What Is Near-Field Communication?
Near-field communication is a wireless technology, evolved from radio-frequency identification, that allows two devices to interact with each other when placed close together, usually within a few centimeters.
Most phones and mobile devices are now equipped with secure elements in the form of smart chips to protect any banking or personal information used in a wireless transaction with an NFC terminal.
The ability to transfer data wirelessly has become a major selling point for universities, which have started to invest in multiple modes of wireless communication, including beacon technology.
However, unlike beacons, which provide only outbound communication to the user’s mobile device, an NFC enabled device sends secure data back and forth with a terminal, supporting transactions on higher education campuses, such as mobile payments.
This means that while beacon technology may be useful for sending an alert for an upcoming sale to anyone who passes by the school store, NFC devices are better equipped for handling the purchase of items.
NFC Sensors Offer a New Level of Convenience on Campus
Implementing NFC terminals and Apple student IDs has helped streamline daily activities on campus, according to the colleges that are testing the technology.
“The use of iPhone and Apple Watch as an alternative to physical ID cards is a great way to improve the student experience,” said Duke University Chief Information Officer Tracy Futhey in a press release. “Blackboard has been an innovative partner in helping us bring this capability to our campus and make access to facilities and services even easier.”
One of the main draws of student Apple IDs is improving ease of payment for students on campus. Students can now tap their Apple Watches to buy lunch at their dining halls or schools supplies on campus.
This convenience also extends to anything that once required student ID cards, including student ticketing for events or accessing dormitories, the campus gym or restricted buildings on campus.
For example, a chemistry lab at Duke University may be restricted to students within a specific major or class. By using NFC chips embedded in the lab’s door, students permitted to use the space only need to tap their iPhone or Apple Watch to get in.
Universities are also using NFC technology to help students find academic material.
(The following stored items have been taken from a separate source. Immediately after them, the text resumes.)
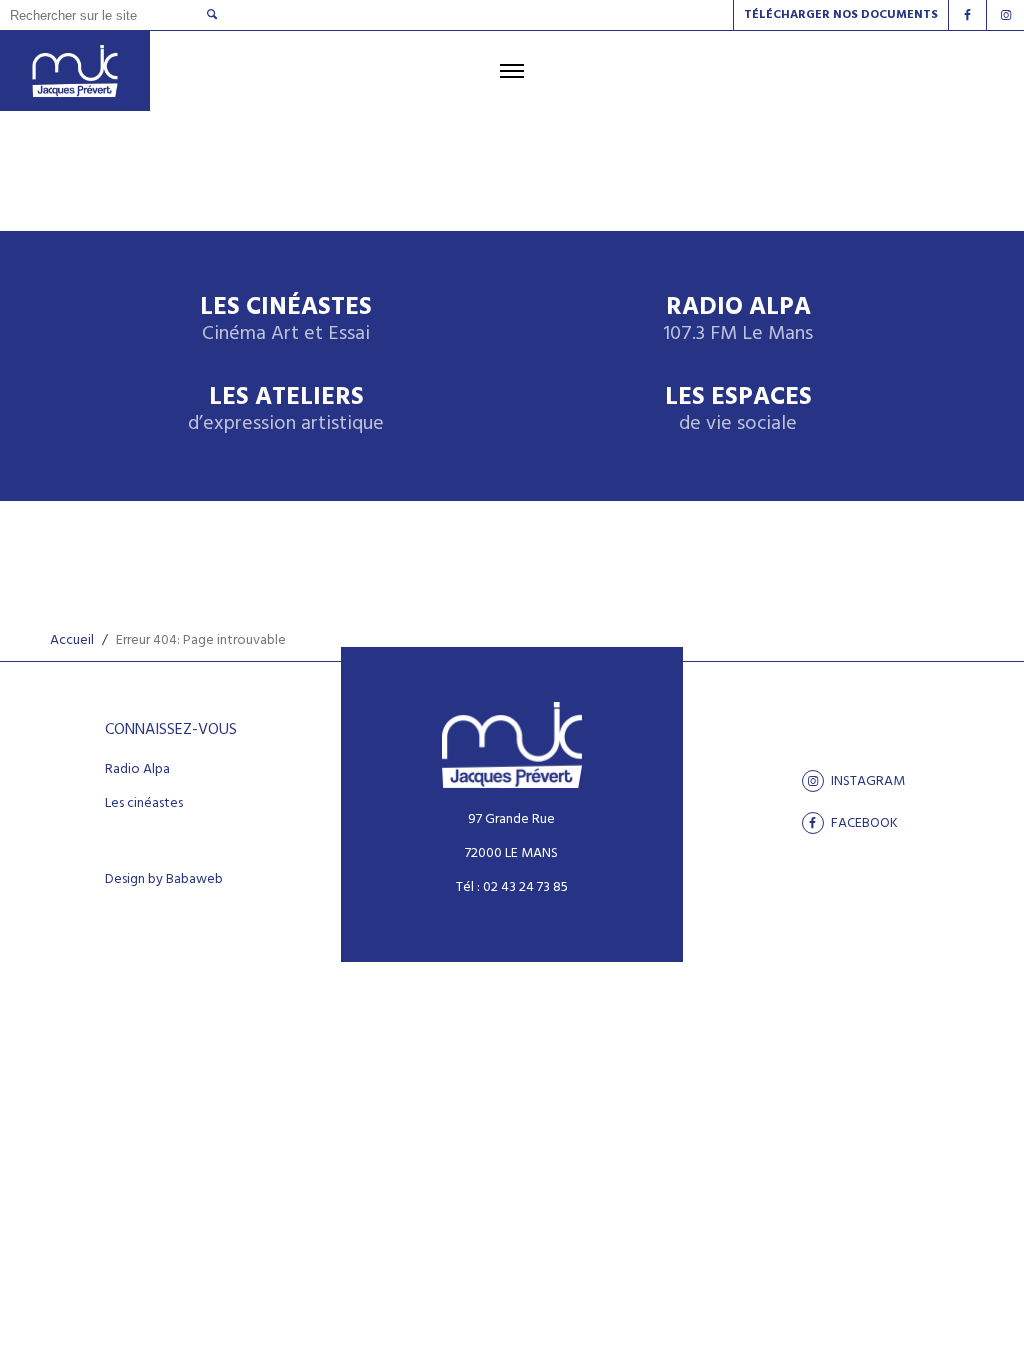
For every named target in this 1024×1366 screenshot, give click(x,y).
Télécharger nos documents (841, 15)
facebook (863, 823)
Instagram (866, 781)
At Florida International University, students can scan NFC tags and codes at the library to access digital reading material instantly.
The program also lets students digitally sign out materials, download audiobooks and gather portable travel guides.
Contactless Student IDs Make Campus Transactions More Secure
Universities adopting Apple student IDs claim the technology is not only more convenient, but it keeps students safer by eliminating the risk of losing a student ID on campus.
However, the use of a digitally connected ID card does raise questions about security, especially as students rely so heavily on their ID cards interact with campus facilities.
“The fear with NFC is that a hacker could steal credit card information in a simple way utilizing a variety of methods and not-so-sophisticated equipment,” according to an InfoSec blog post from this year. “For example, other than using a malicious code on the device used by the payer, a remote attacker could intercept the signal during a contactless transaction using a spoofing method through a simple radio receiver.”
Infosec experts found the security around the smart chips holding valuable data used in contactless payments would make stealing information directly from an Apple watch or iPhone extremely difficult.
To put their minds at ease, users can adjust certain features on their Apple student IDs through Apple Wallet, setting up additional protections, including requiring Face ID, Touch ID or a passcode to access certain features, according to an Apple white paper released in September 2018.
Any application students download that will use a student’s digital ID will also need to support two-factor authentication.
All things considered, while users’ hesitation is understandable, NFC technology is likely much safer than regular card swiping, Infosec experts conclude.
“NFC opens up a completely new world of possibilities, especially when it comes to enabling contactless payments that are to replace the old-fashioned swipe-and-sign system,” experts write.